The the the table documents a sequence of manipulation attempts where the agent proposes tasks, executes them, and records outcomes. Successful trials often require no retries and frequently result in the creation of new reusable skills, whereas difficult or failed trials yield detailed diagnostic feedback that suggests specific parameter adjustments or code rewrites. This iterative cycle demonstrates how the system accumulates capabilities and refines its execution strategy based on direct physical feedback. Successful tasks frequently achieve completion with no retries and contribute directly to the growing skill library. Failed attempts generate detailed diagnostic feedback that identifies specific execution issues, such as incorrect grasp positioning or collision risks. The system iteratively builds a diverse set of learned skills and failure memories by varying task objectives and refining execution parameters based on prior outcomes.

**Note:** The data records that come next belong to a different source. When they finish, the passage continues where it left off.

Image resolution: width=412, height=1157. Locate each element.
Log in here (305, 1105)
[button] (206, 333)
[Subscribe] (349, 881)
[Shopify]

The evaluation setup tests an autonomous play framework across simulation and physical environments to validate cross-environment skill transfer, computational efficiency, and spatial generalization. Integrating play-learned capabilities consistently enhances baseline agent performance across diverse benchmarks and real-world tasks, particularly improving complex lifting and articulated object manipulation while demonstrating robust transfer to distinct hardware setups. Computational analysis reveals that failure diagnosis and policy generation dominate token usage, highlighting the system's reliance on iterative feedback for skill accumulation. Overall, the approach successfully builds a diverse capability library through direct physical interaction, substantially outperforming vision-language baselines and establishing a reliable pathway for scalable sim-to-real skill acquisition.